Asks 21 smartphone makers - mostly Chinese - to share security practices. This comes against the backdrop of a military stand-off between India and China in Doklam.
The government has asked 21 smartphone manufacturers - the majority of them from China - to share the security practices and architecture they follow while making devices, in a bid to strengthen and secure cyberspace and digital infrastructure in the country.
The move by the Ministry of Electronics and Information Technology comes against the backdrop of a military stand-off between India and China in Doklam.
According to sources in the ministry, the government is concerned about data security as most of the Chinese firms making smartphones in India have their servers in China, which make the data more vulnerable to hacking and misuse.
These companies have been working in India for the past many years and, till now, there are no security standards in place.
Also, trade balance in the electronics sector is heavily tilted in favour of China, which is also a concern for India, an official said, adding that the government now wants to ensure that all smartphone makers follow a strict protocol to ensure data security.

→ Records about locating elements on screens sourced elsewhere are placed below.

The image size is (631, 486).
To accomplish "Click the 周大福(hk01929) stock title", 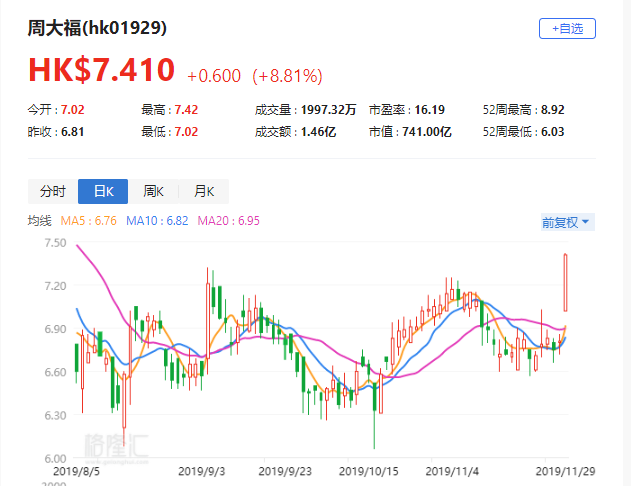I will pos(97,28).
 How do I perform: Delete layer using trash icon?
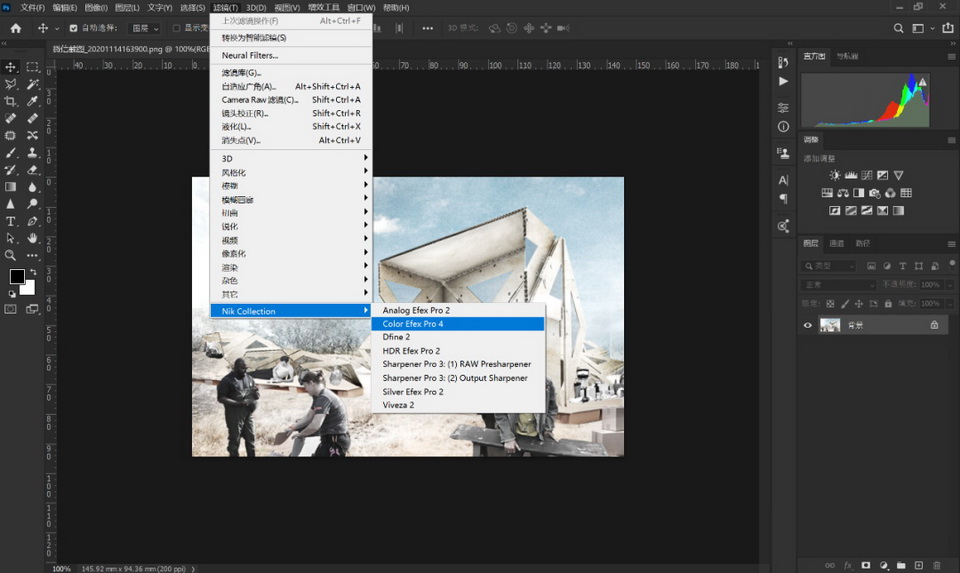937,565
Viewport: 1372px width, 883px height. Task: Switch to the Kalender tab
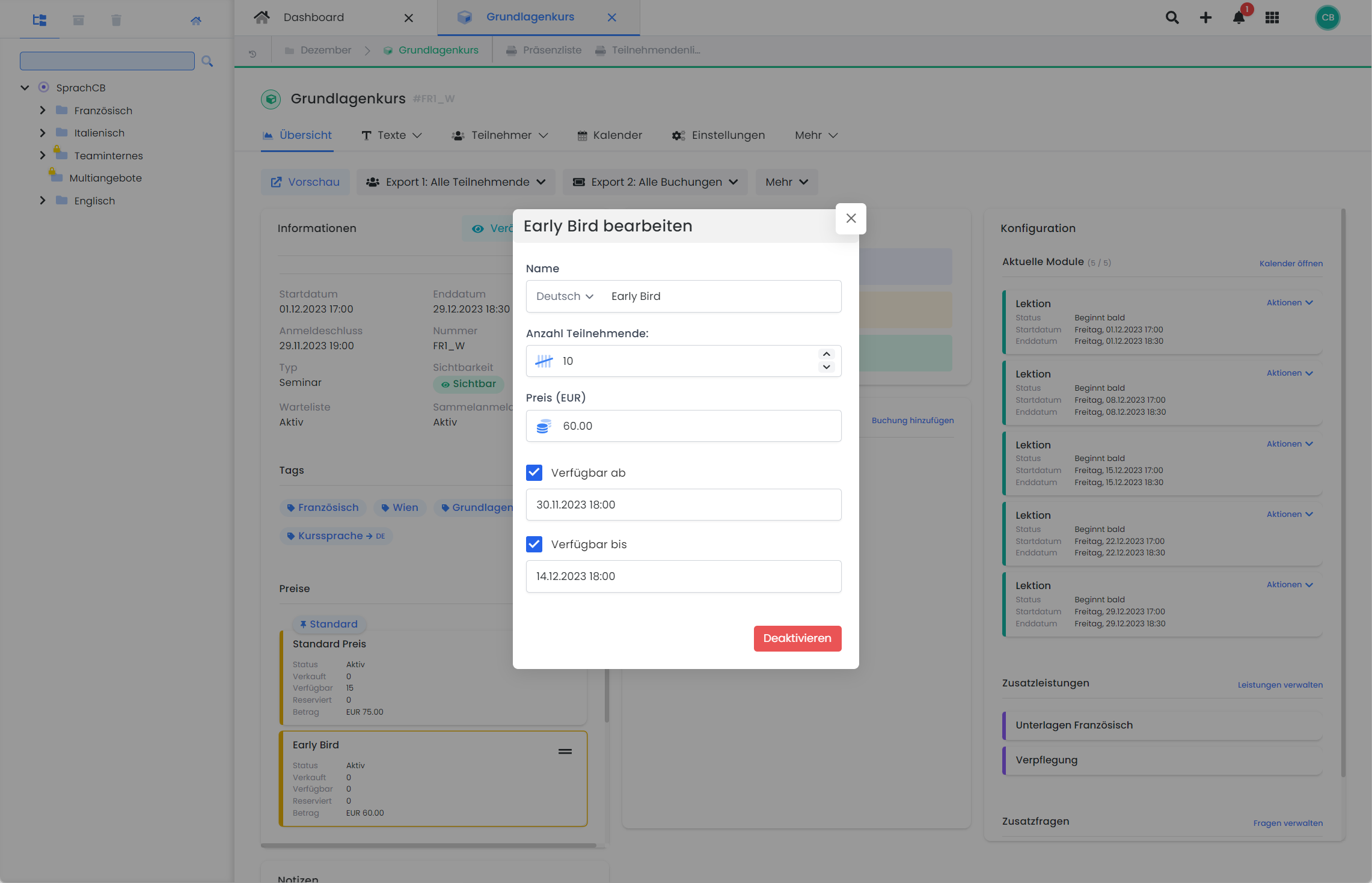pos(610,135)
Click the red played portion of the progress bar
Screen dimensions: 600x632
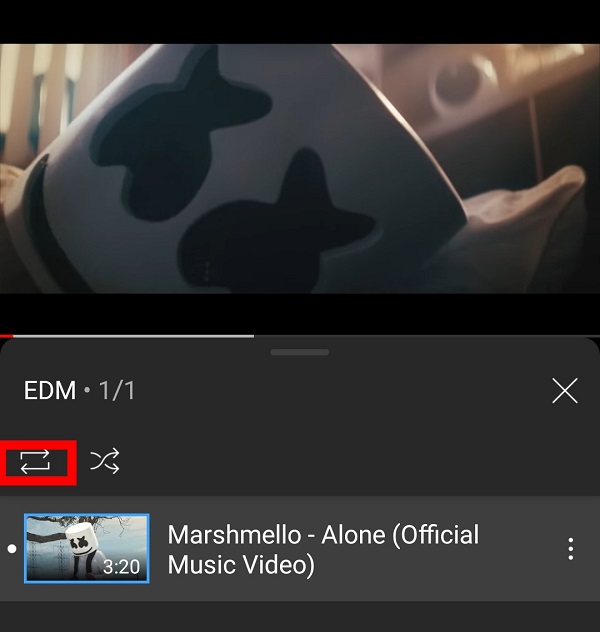[x=6, y=336]
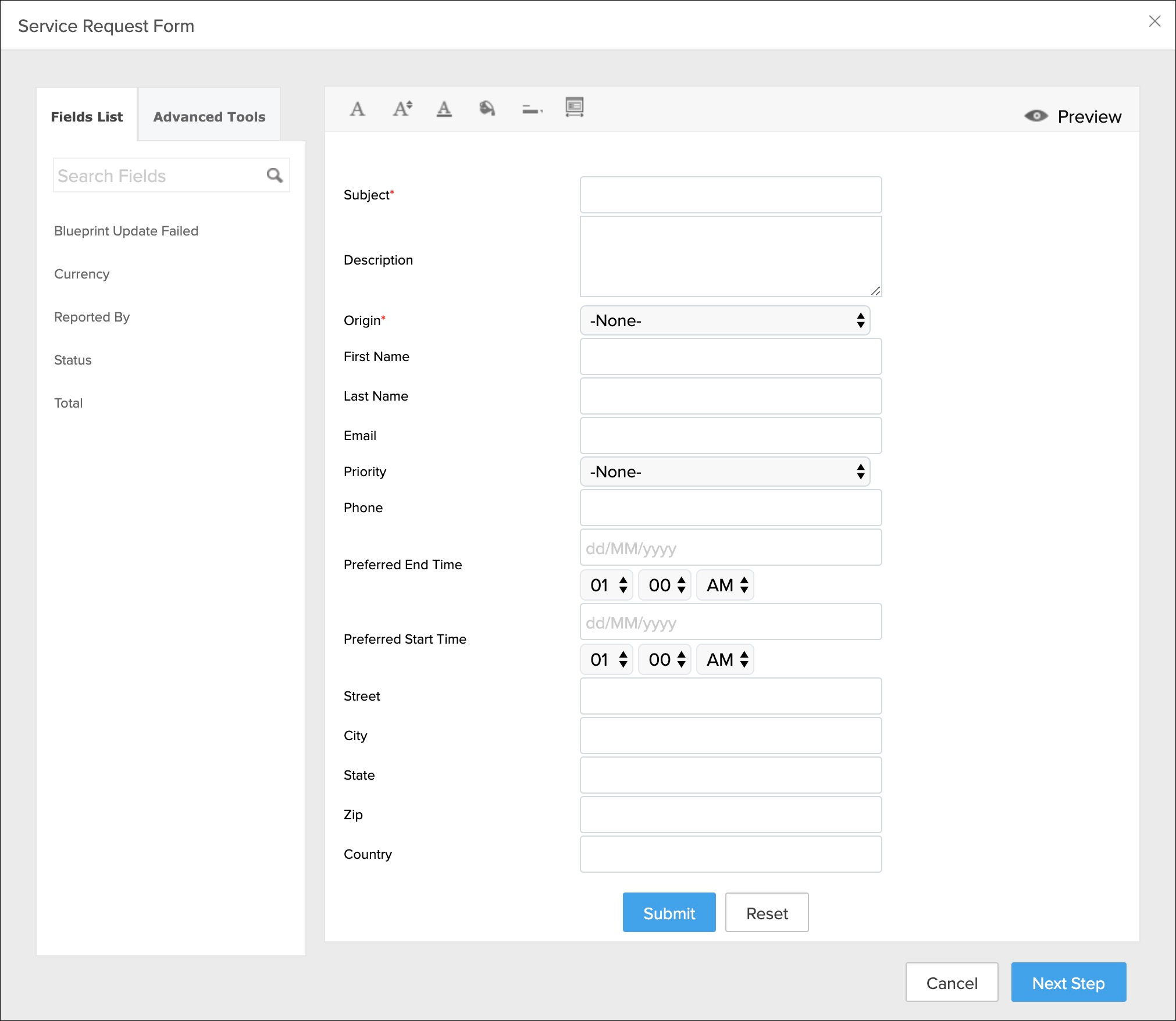Expand the Origin dropdown
The width and height of the screenshot is (1176, 1021).
click(725, 320)
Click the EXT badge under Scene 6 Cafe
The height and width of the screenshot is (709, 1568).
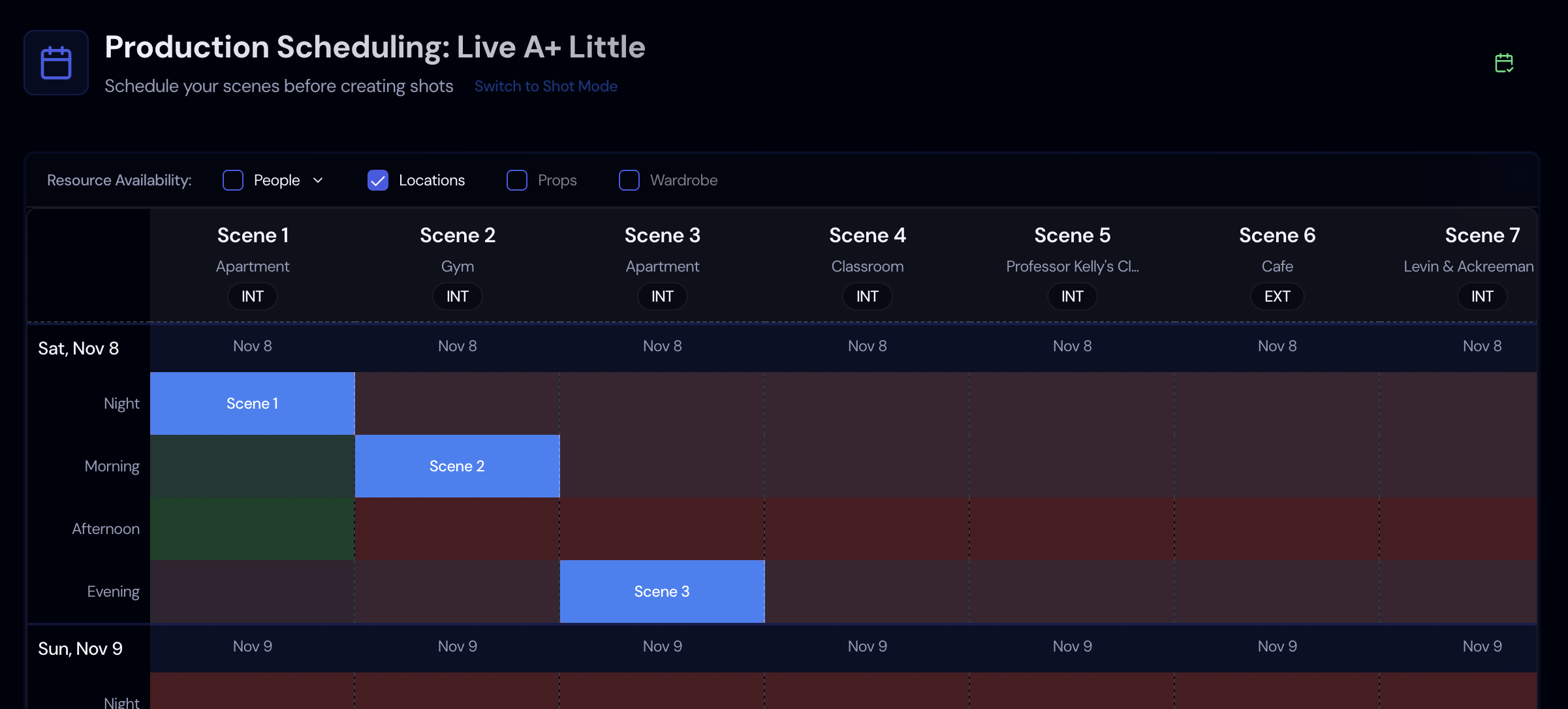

In a letter to the 21 companies, the ministry has given the August 28 deadline for submitting detailed responses on the safety and security practices, architecture, guidelines or standards followed and implemented in the products, and services made for the country.
Based on the responses, the government would start verification and audit of devices, wherever required, the official said. The government has also warned that if the procedures are not followed by the companies, it will impose penalties under provisions of the IT Act.
The official further said the testing and verification of devices would be done in India, and the government was upgrading testing facilities in existing labs for the same.
The government feels that smartphones are playing a crucial role in achieving the goals of Digital India and have achieved an impressive penetration of 65 to 75 per cent in the country.
“Today these devices hold valuable information of the users while empowering them to interact with their surroundings in innovative ways…There is a need to ensure the security and safety of these devices,” the letter sent to smartphone makers said.
Handset makers that Business Standard spoke to said they were reviewing the letter and not yet ready with their replies.
While most of the 21 firms said they had got the letter, two companies said they were yet to receive it.
According to sources, the handset firms are mulling the option of lobbying the government through an industry body, instead of presenting their cases separately.
“Our team is working on it, and we will reply by the stipulated date.
My sense is, the onus is on the open operating system providers and not the handset companies.
Whatever third-party applications one downloads, their servers have access to certain data and information,” said Arvind Vohra, chief executive and managing director, Gionee India.
Pankaj Mohindroo, national president, Indian Cellular Association, said while there could be no argument against the need to have secure communication and protection of data, "we must grasp the issue in its entirety".
“Different levels of consumer verticals need different levels of security commensurate with the degree of risk. We should not move towards an ecosystem which can stop innovation in the development of mobile application,” he said.